GIVEN REQUEST:
State how many lines of the records contain the string "height", giving only the number.

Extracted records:
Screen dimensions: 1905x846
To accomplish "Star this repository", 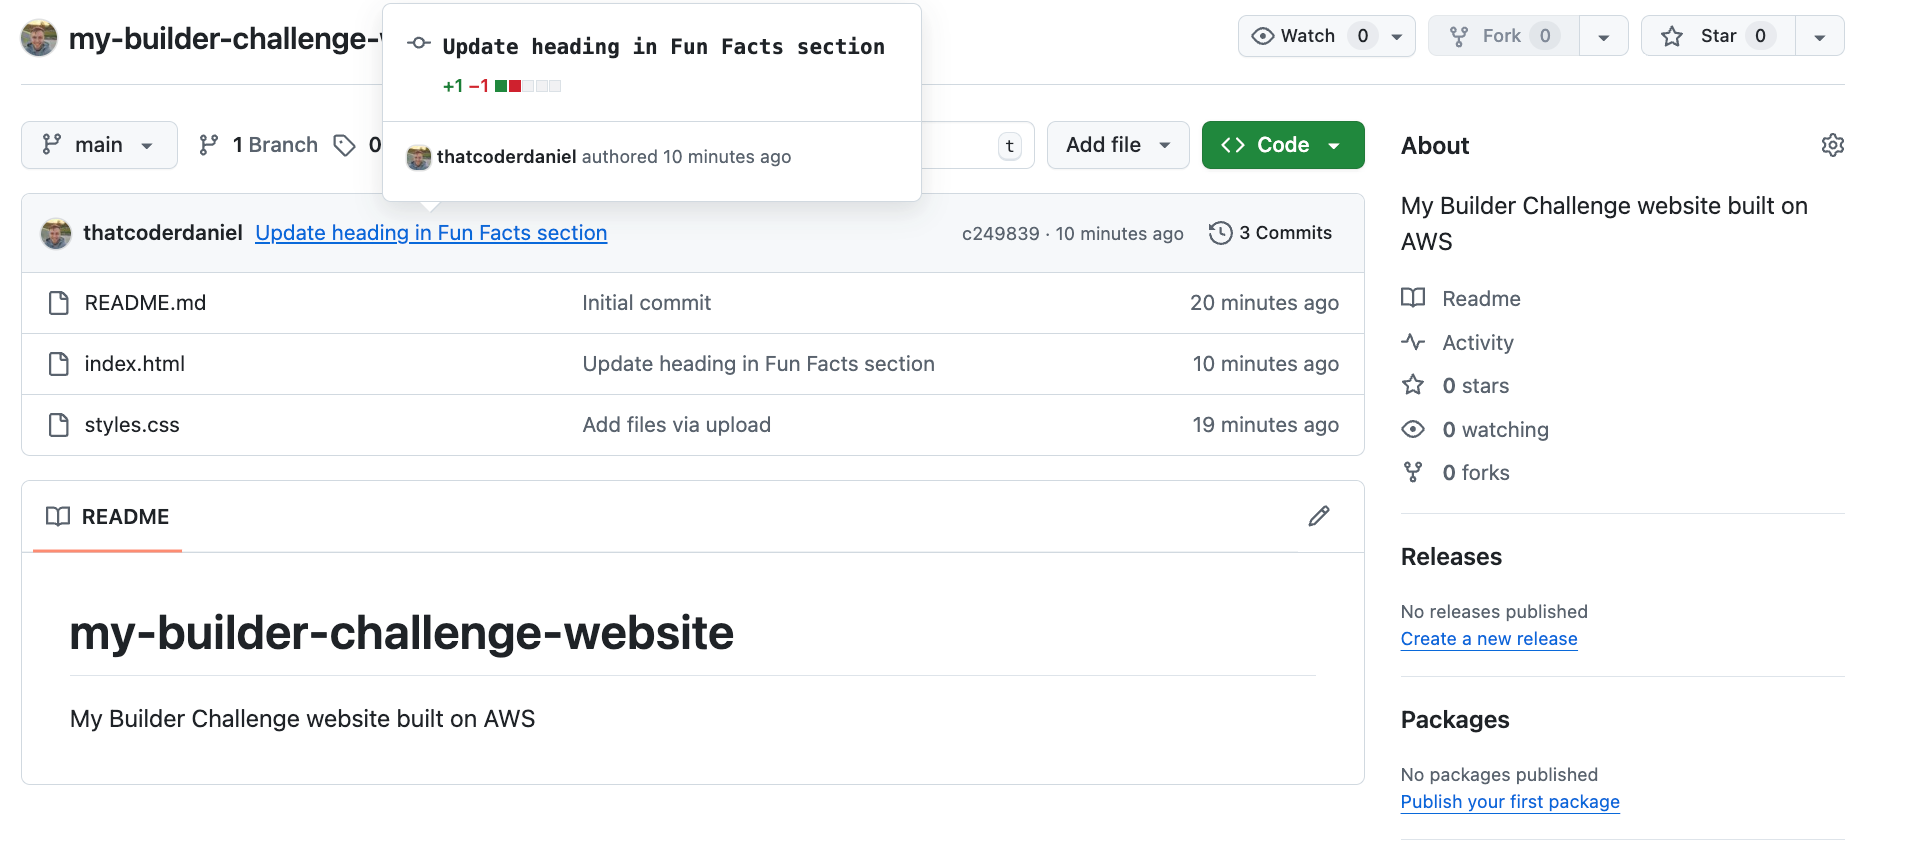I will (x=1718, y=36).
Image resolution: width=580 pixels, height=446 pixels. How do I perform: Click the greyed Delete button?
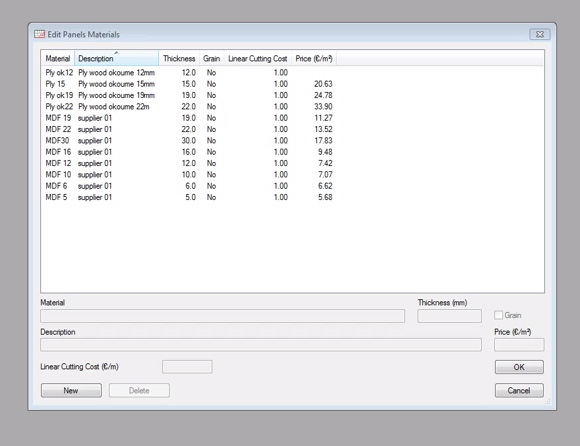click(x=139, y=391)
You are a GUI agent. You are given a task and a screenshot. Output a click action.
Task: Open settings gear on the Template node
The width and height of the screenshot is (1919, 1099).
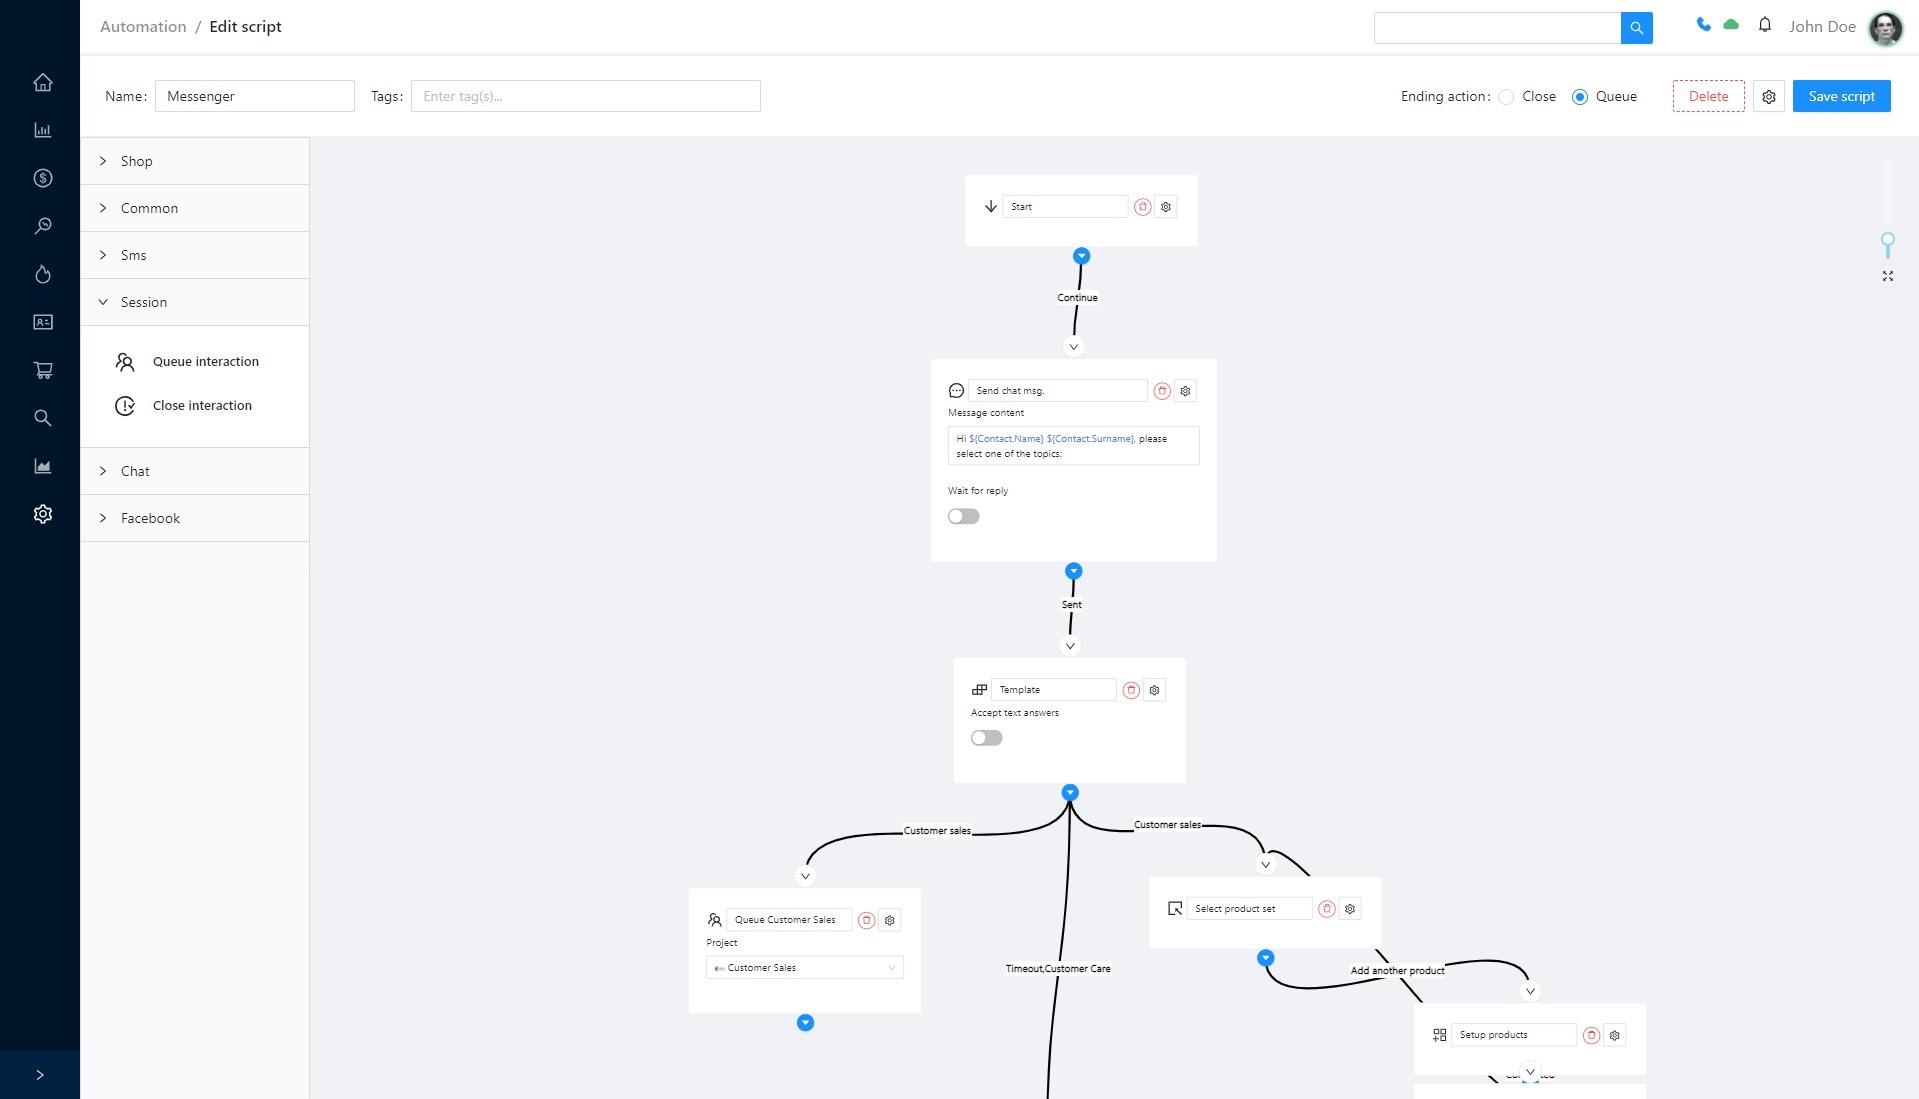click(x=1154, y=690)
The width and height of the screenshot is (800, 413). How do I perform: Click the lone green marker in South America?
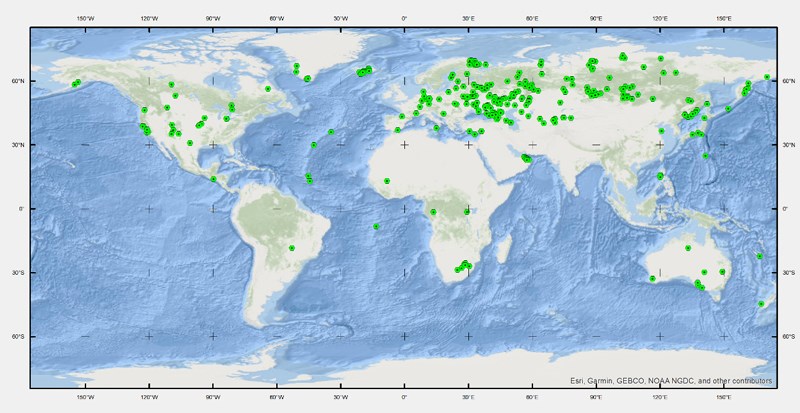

OUTPUT OF THE TASK:
3